Wapres: Ramadan Momentum untuk Jadi Umat yang Muttaqin

Binti Mufarida, Sindonews · Kamis 14 April 2022 05:54 WIB
https: img.okezone.com content 2022 04 14 337 2578740 wapres-ramadan-momentum-untuk-jadi-umat-yang-muttaqin-8tvAHT2TJn.jpg Wapres KH Ma'ruf Amin saat salat tarawih di Masjid Baiturrahman Aceh. (Setwapres)

JAKARTA - Wakil Presiden (Wapres) KH Ma’ruf Amin menyempatkan diri melaksanakan ibadah tarawih di Masjid Baiturrahman Aceh di tengah kunjungan kerjanya, Rabu (13/4/2022) malam.

Dalam kesempatan itu, Wapres mengajak umat memanfaatkan momentum Ramadan untuk menjadikan diri sebagai umat bertakwa kepada Allah Swt.

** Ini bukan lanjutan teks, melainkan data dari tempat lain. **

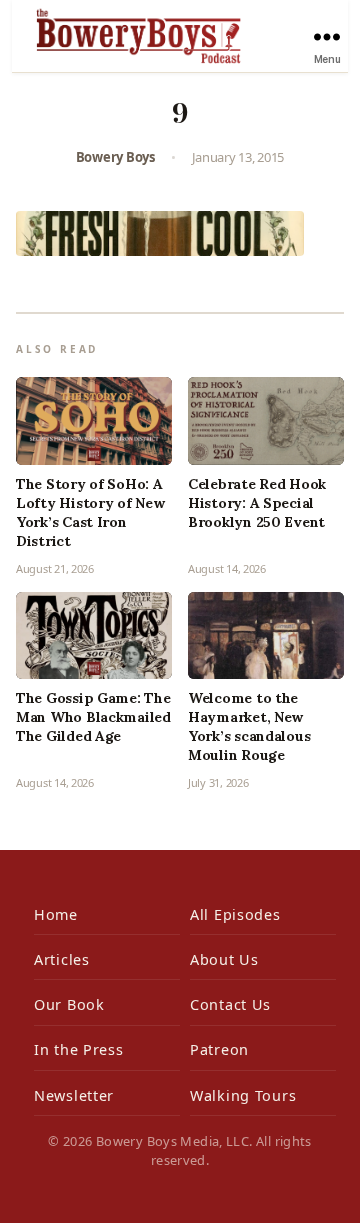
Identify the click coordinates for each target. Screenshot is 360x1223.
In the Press (79, 1049)
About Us (224, 959)
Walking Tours (243, 1095)
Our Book (69, 1004)
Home (56, 914)
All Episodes (235, 914)
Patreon (219, 1049)
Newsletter (74, 1095)
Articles (62, 959)
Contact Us (230, 1004)
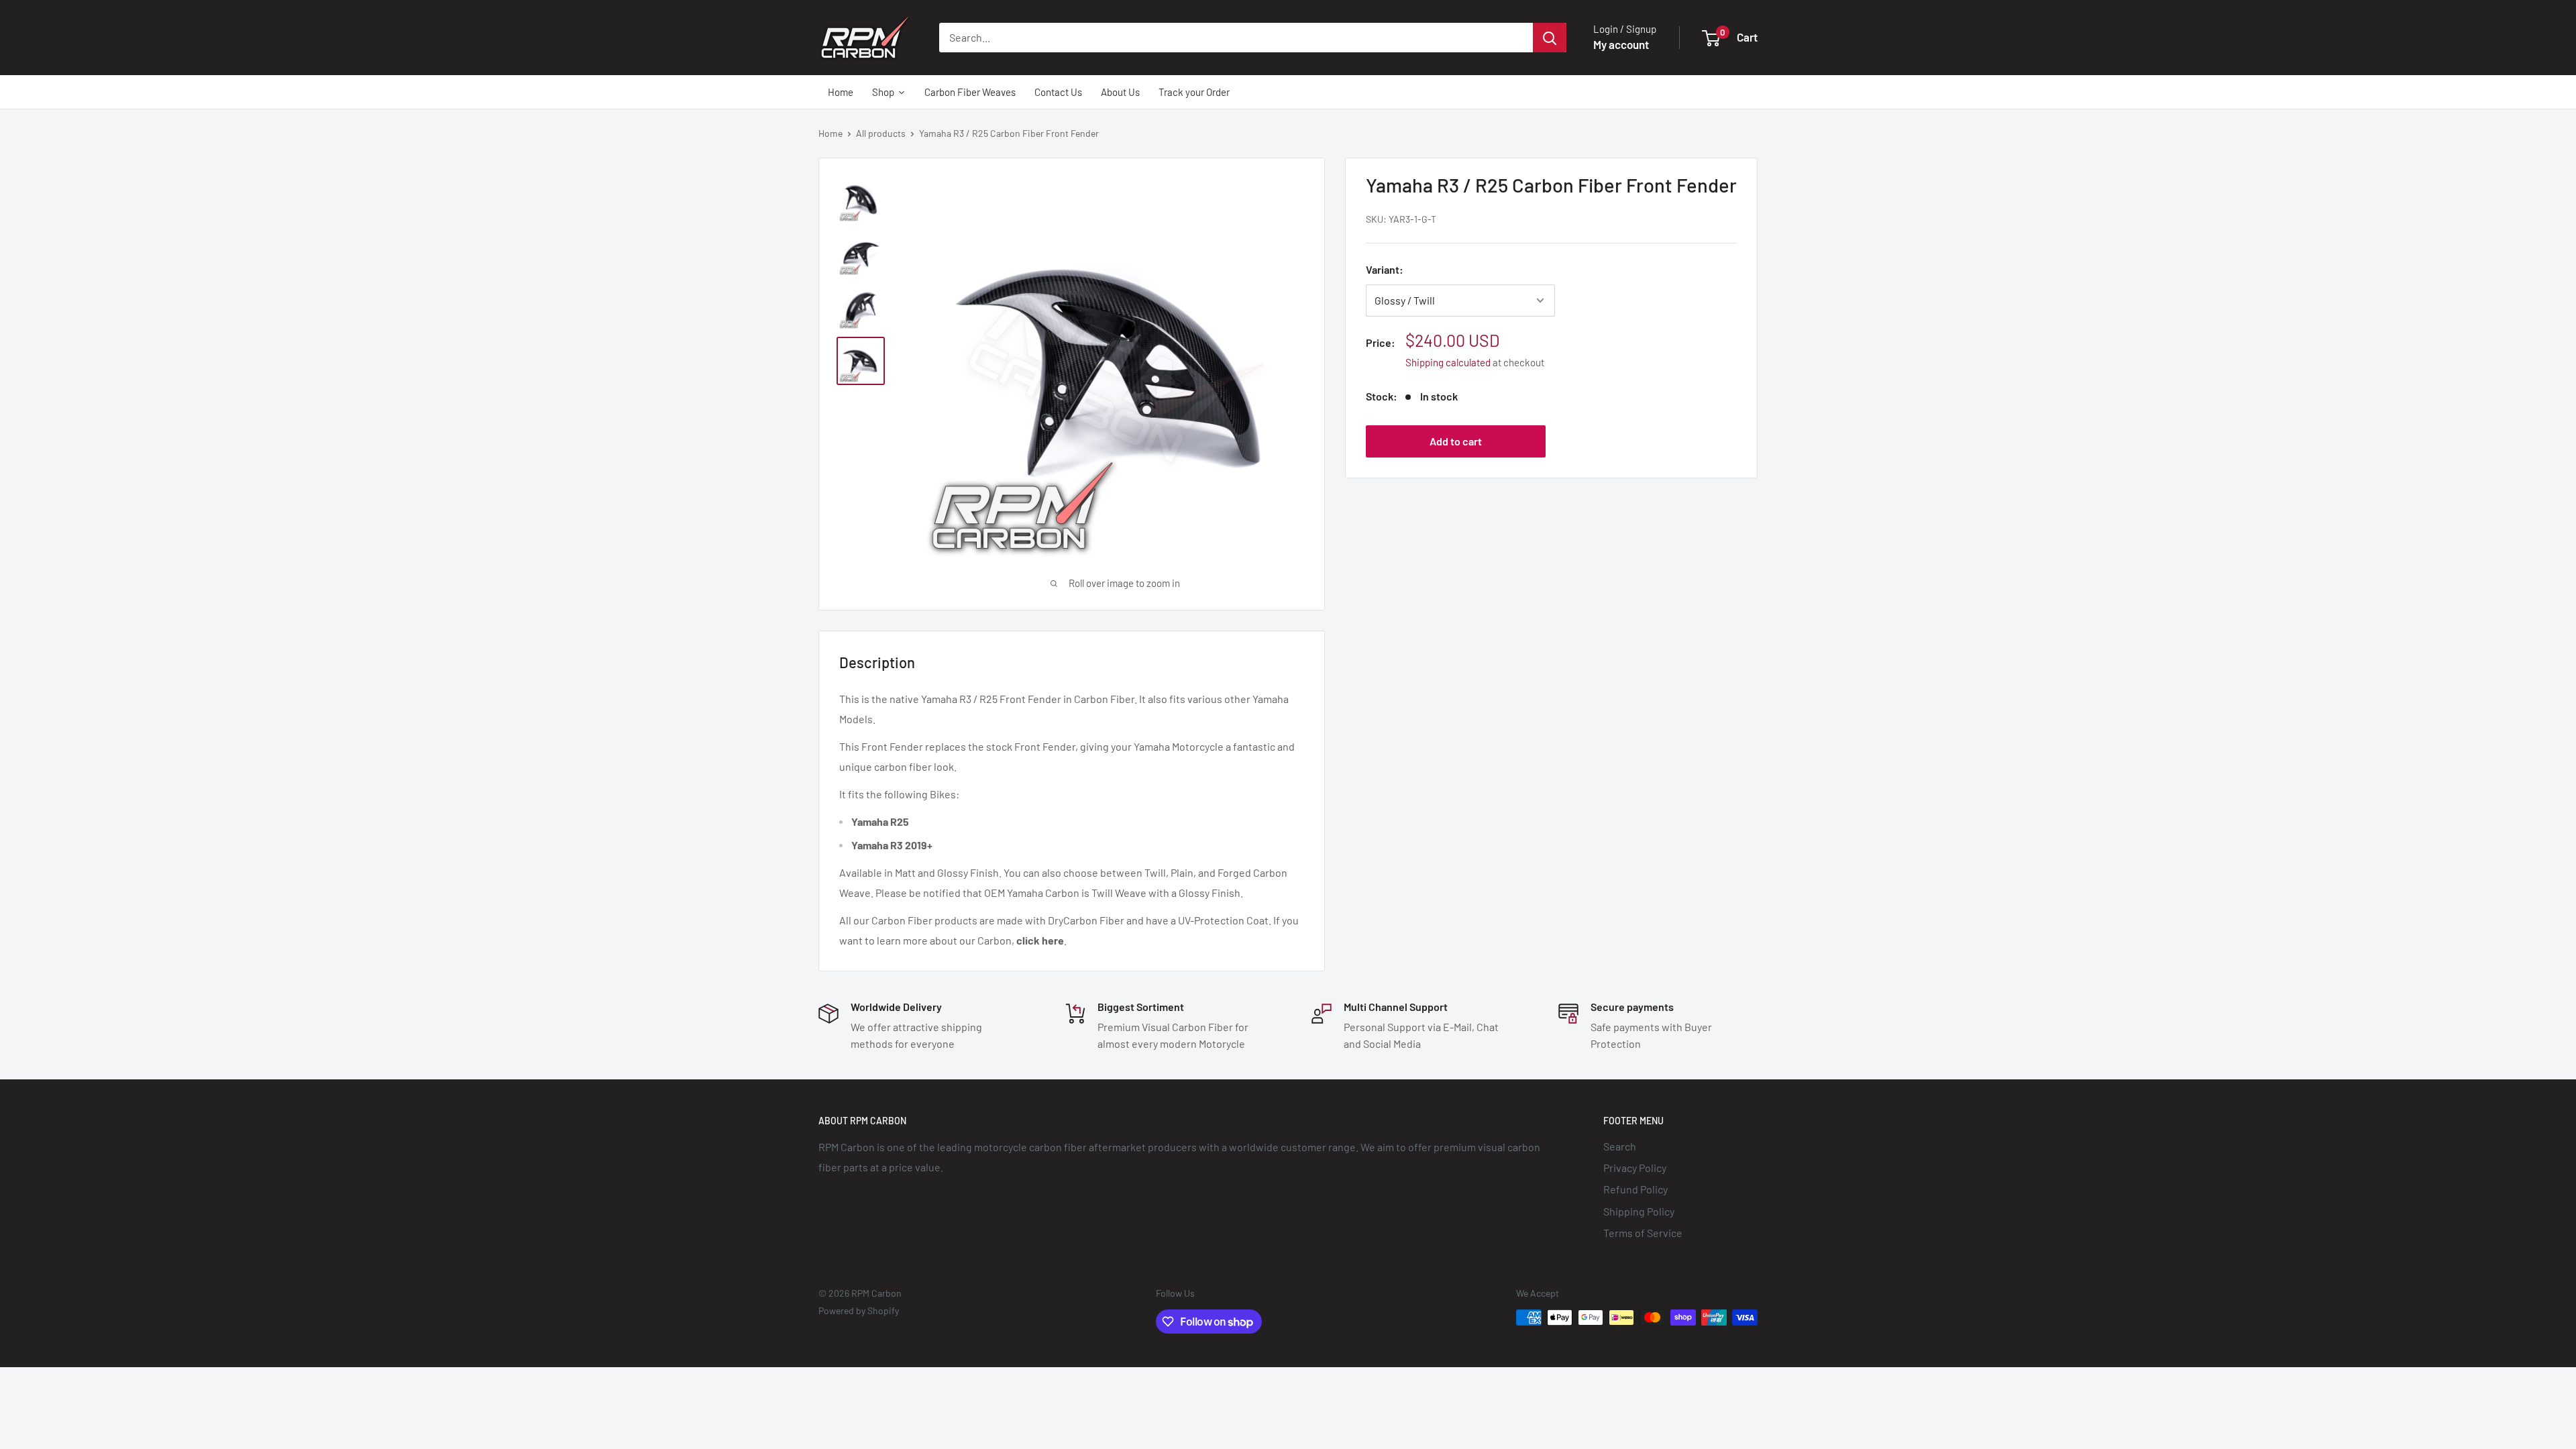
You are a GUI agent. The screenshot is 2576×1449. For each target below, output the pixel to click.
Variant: (1384, 269)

“Para ulama, para jamaah tarawih Masjid Baiturrahman yang dimuliakan Allah, dalam bulan Ramadan yang barokah ini harus kita jadikan momentum untuk menjadikan kita orang yang bertakwa kepada Allah. Menjadikan kita umat yang muttaqin,” katanya saat memberikan ceramah.

“Sebab kita tidak cukup hanya menjadi muslimin, mukminin, dan muslimin, tapi harus menjadi muttaqin. Tentu saja harus menjadi mukminin, muslimin itu tidak cukup,” ucap Wapres.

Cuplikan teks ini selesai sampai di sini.